## Task statement
Copy each line of the records below that has "agent" in it.

## Data supplied

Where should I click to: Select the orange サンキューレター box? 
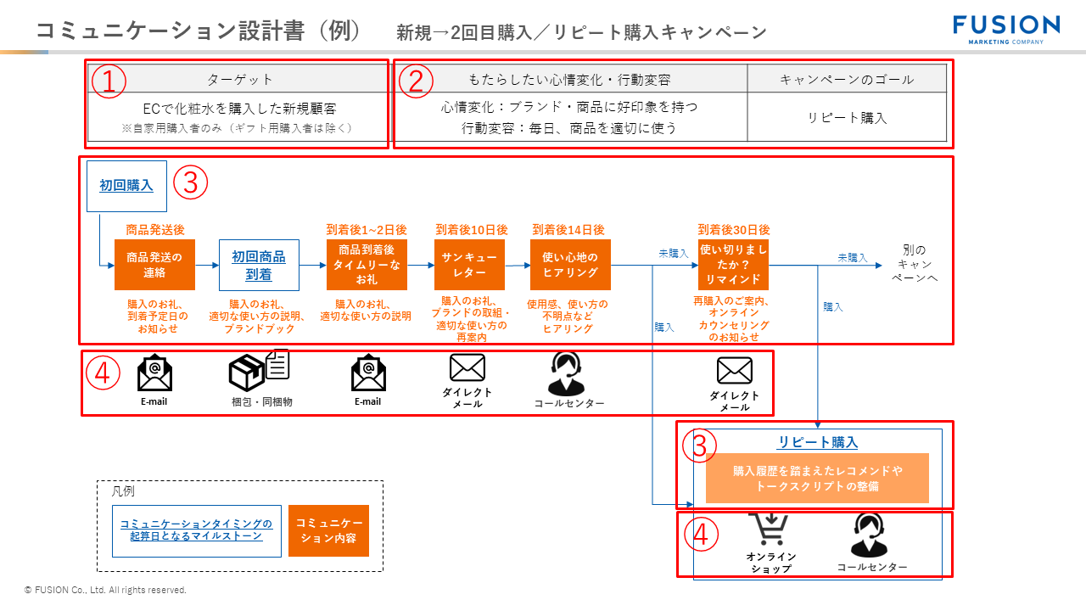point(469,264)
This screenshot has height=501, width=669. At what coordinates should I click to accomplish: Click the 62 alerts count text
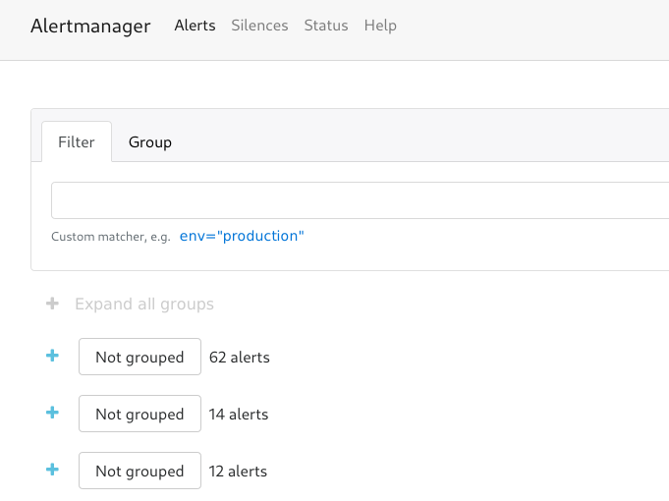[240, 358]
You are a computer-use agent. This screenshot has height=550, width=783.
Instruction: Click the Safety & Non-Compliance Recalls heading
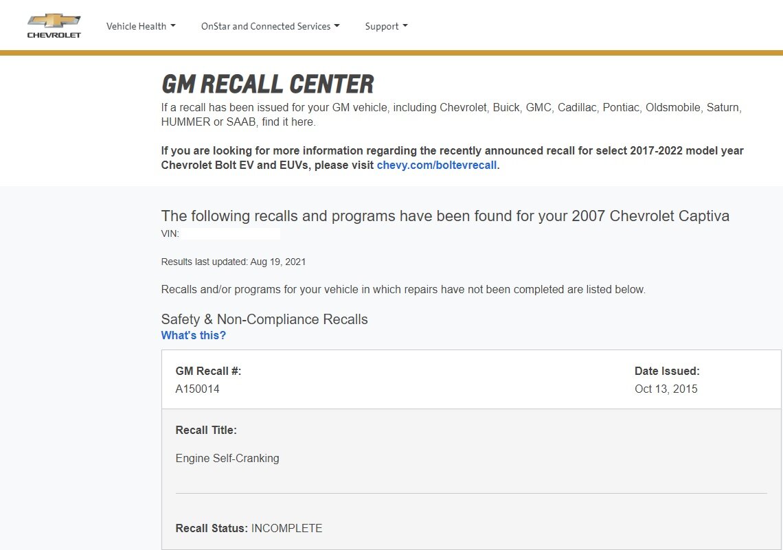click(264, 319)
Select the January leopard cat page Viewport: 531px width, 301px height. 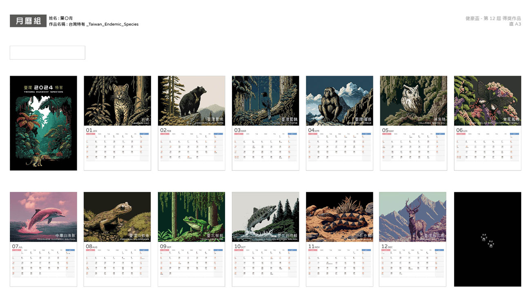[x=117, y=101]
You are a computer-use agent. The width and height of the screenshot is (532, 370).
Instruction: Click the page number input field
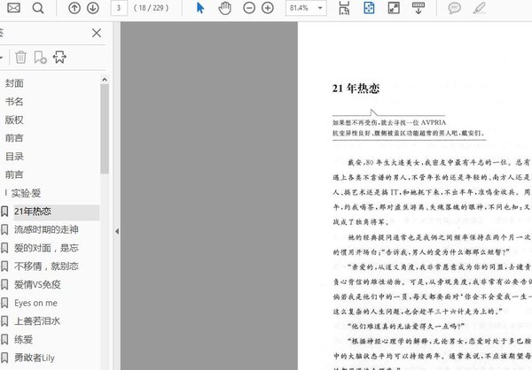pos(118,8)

## Solution to the exercise
You are a computer-use agent. This screenshot has height=550, width=783.
You are a computer-use agent. The width and height of the screenshot is (532, 370).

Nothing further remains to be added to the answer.